§ Your instructions
The line containing "How do I perform: Check", and every line after it to the end of the listing, should be repeated exactly; the pictures should not.

§ Records provided

_ _ _

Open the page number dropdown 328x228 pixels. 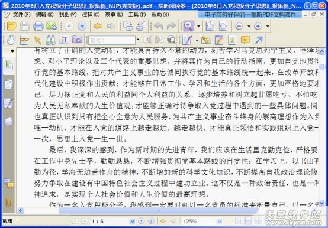pyautogui.click(x=132, y=221)
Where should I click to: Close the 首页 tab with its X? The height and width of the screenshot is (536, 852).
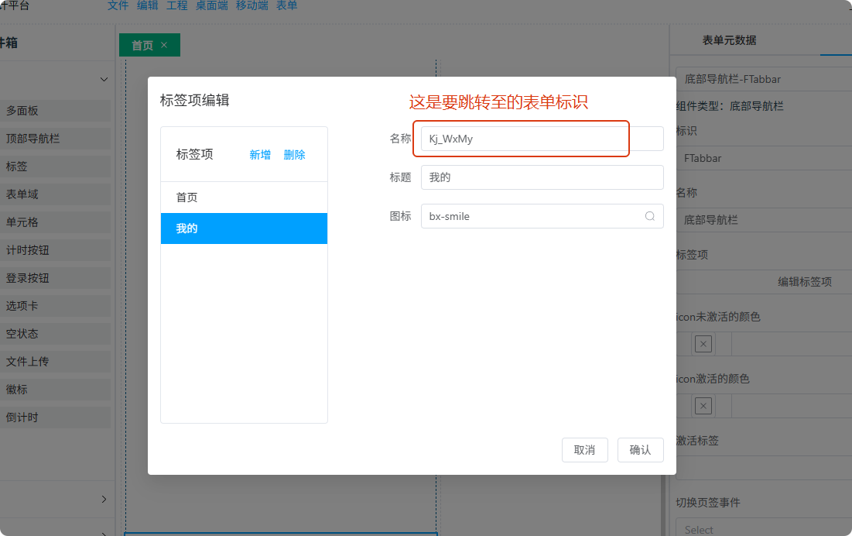click(164, 46)
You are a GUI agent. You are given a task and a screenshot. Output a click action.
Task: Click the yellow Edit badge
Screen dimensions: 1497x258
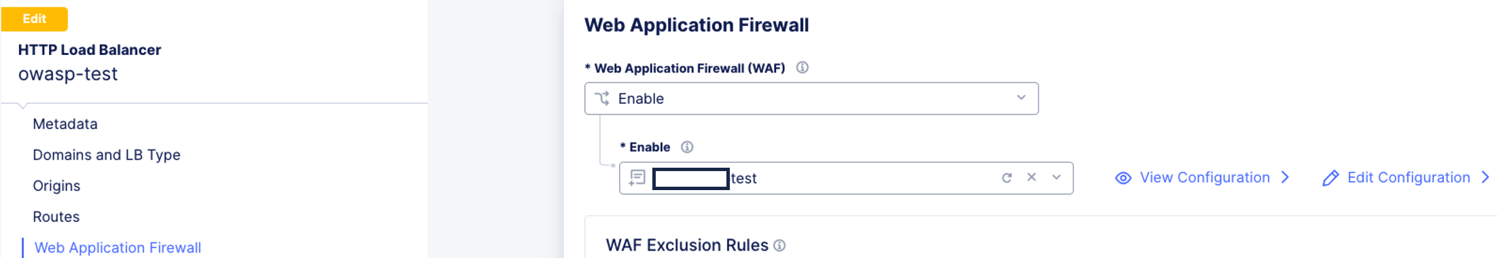[34, 18]
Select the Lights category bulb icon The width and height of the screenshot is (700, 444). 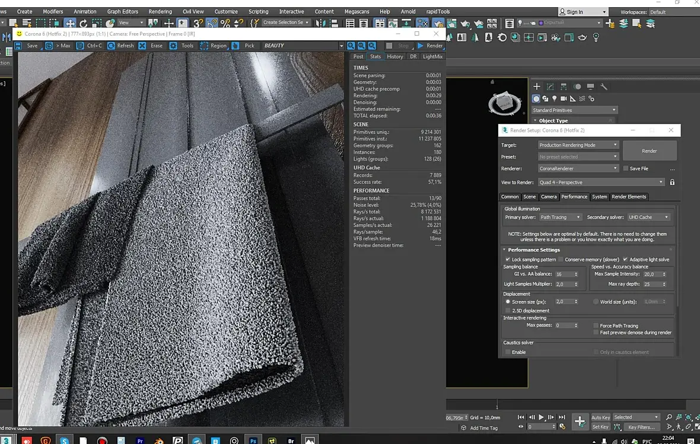coord(555,98)
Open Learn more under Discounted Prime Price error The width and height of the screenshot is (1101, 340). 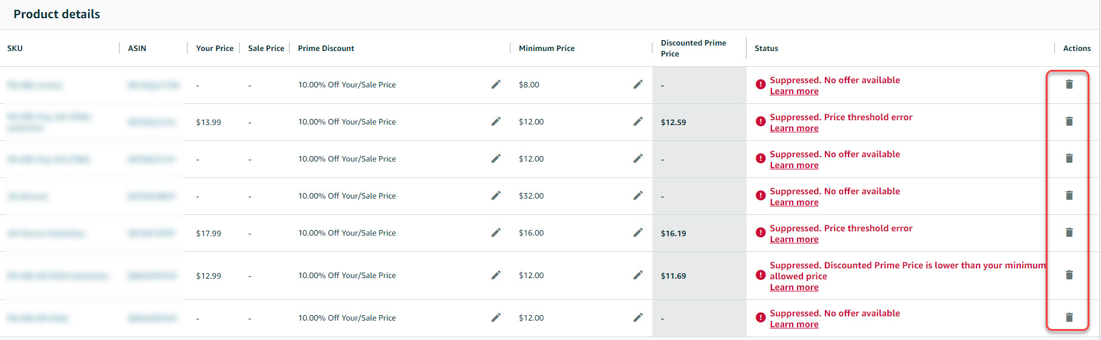point(794,288)
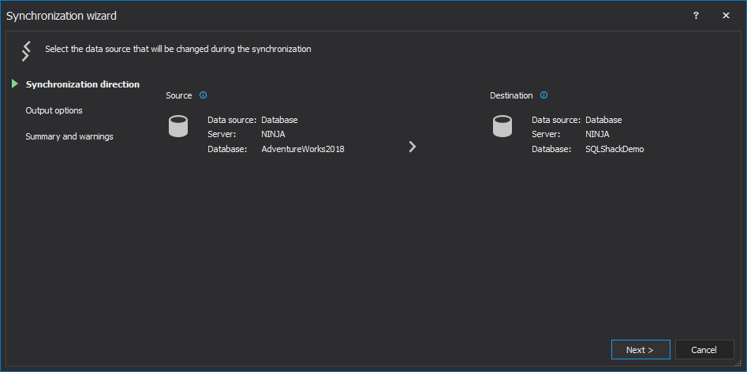Swap direction using the middle arrow
The height and width of the screenshot is (372, 747).
pyautogui.click(x=412, y=147)
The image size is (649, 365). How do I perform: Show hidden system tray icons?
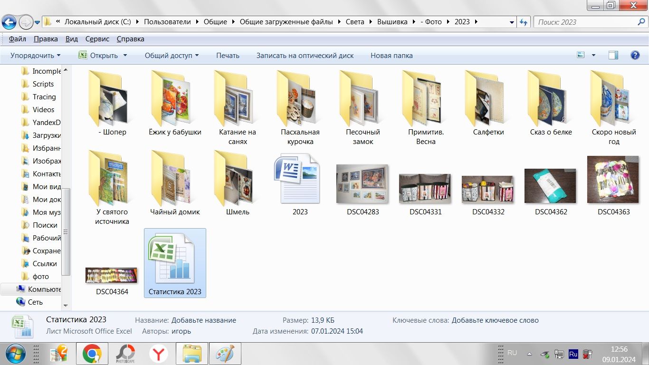529,354
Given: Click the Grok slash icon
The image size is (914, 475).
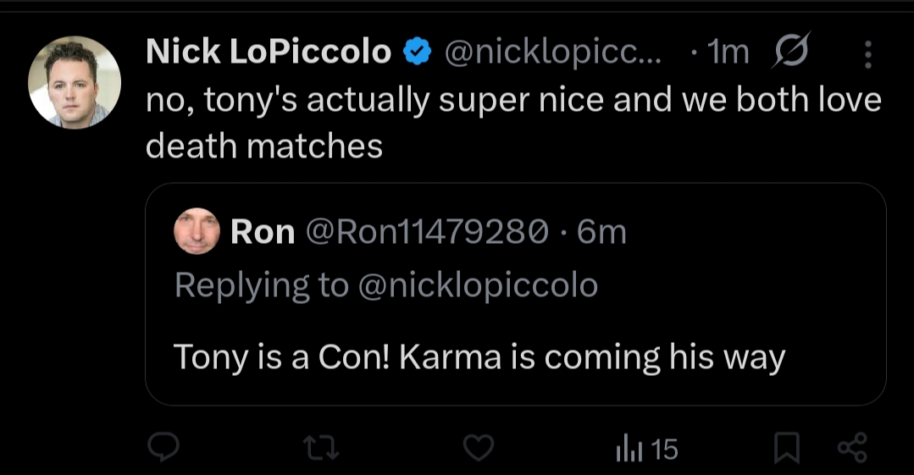Looking at the screenshot, I should [792, 52].
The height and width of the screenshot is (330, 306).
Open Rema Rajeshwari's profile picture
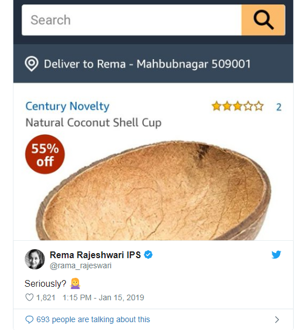[35, 259]
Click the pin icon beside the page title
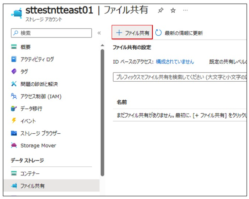 160,11
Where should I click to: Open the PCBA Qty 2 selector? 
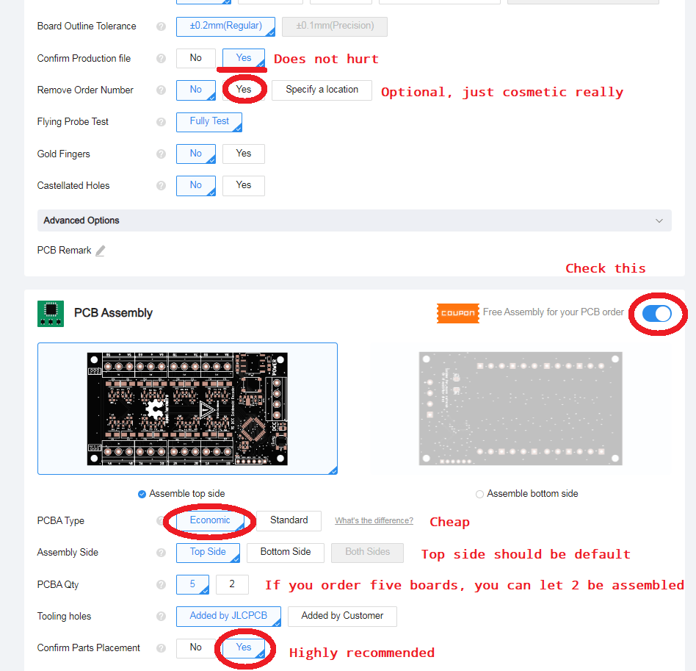click(232, 585)
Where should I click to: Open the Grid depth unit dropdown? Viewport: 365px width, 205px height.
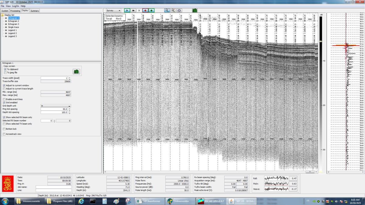(56, 106)
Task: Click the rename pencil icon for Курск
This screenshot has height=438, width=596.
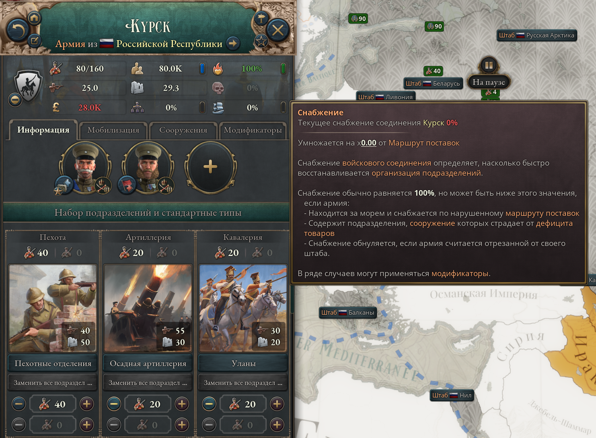Action: 35,40
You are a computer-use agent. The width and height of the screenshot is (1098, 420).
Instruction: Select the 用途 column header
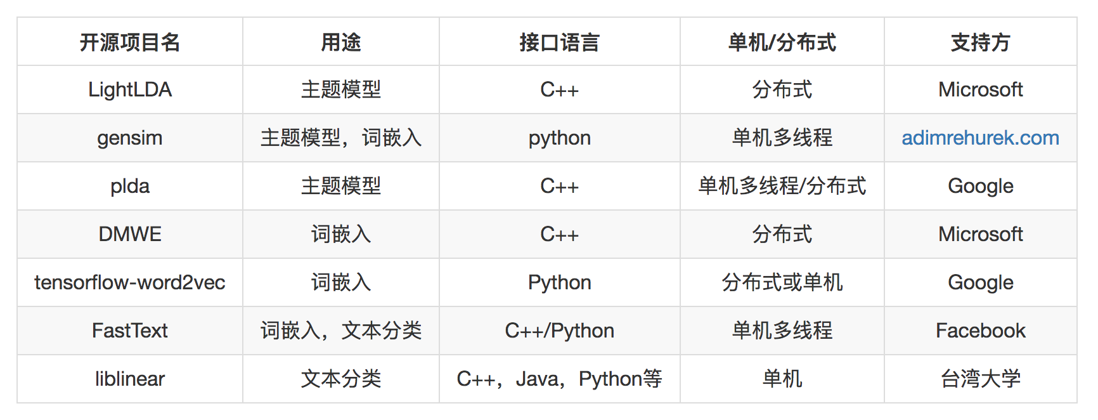point(341,43)
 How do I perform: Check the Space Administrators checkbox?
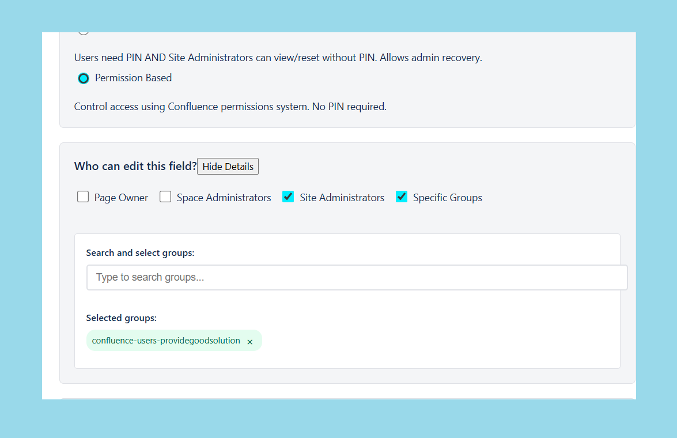coord(165,197)
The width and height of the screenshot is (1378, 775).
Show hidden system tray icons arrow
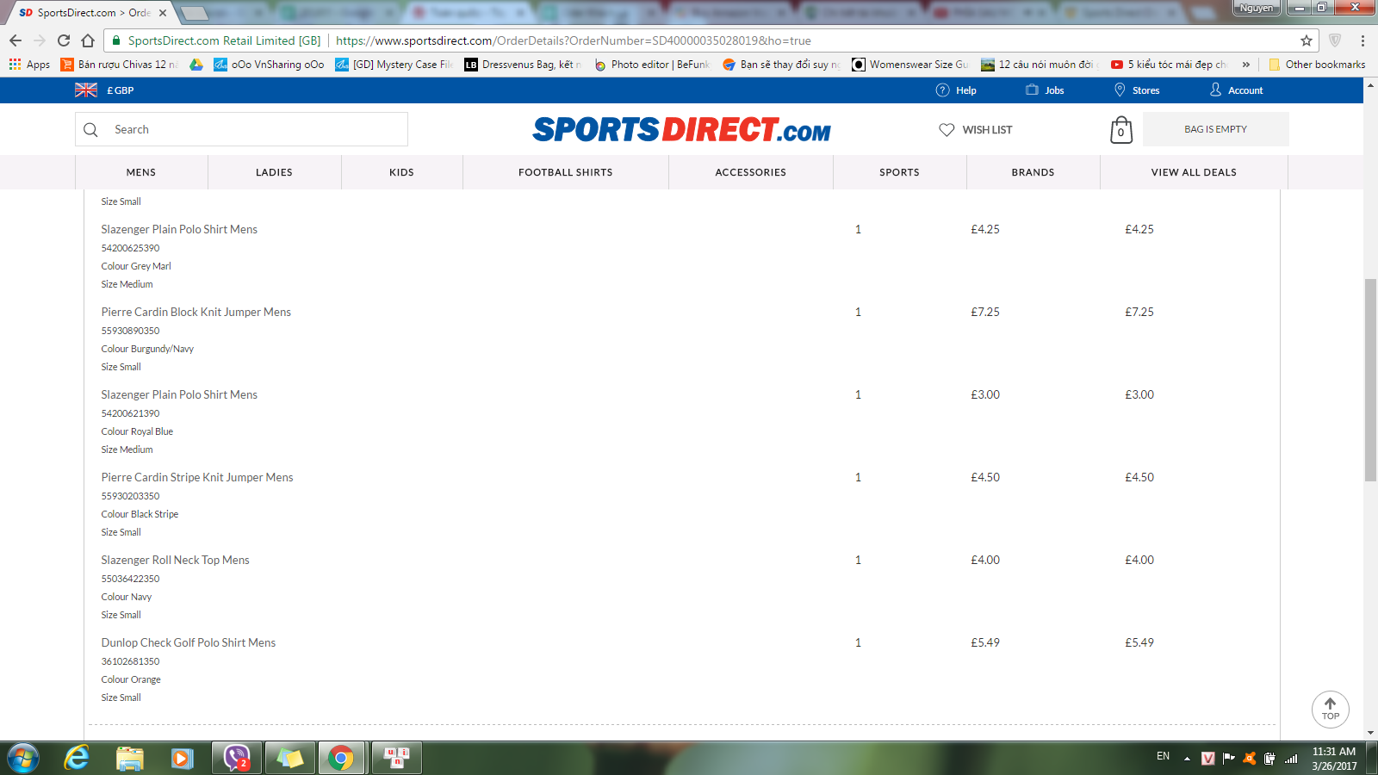pyautogui.click(x=1187, y=759)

_ _ _

§ Output of the exercise
 How do I perform: Check the Space Administrators checkbox?
coord(165,197)
The width and height of the screenshot is (1378, 775).
Show hidden system tray icons arrow
pyautogui.click(x=1187, y=759)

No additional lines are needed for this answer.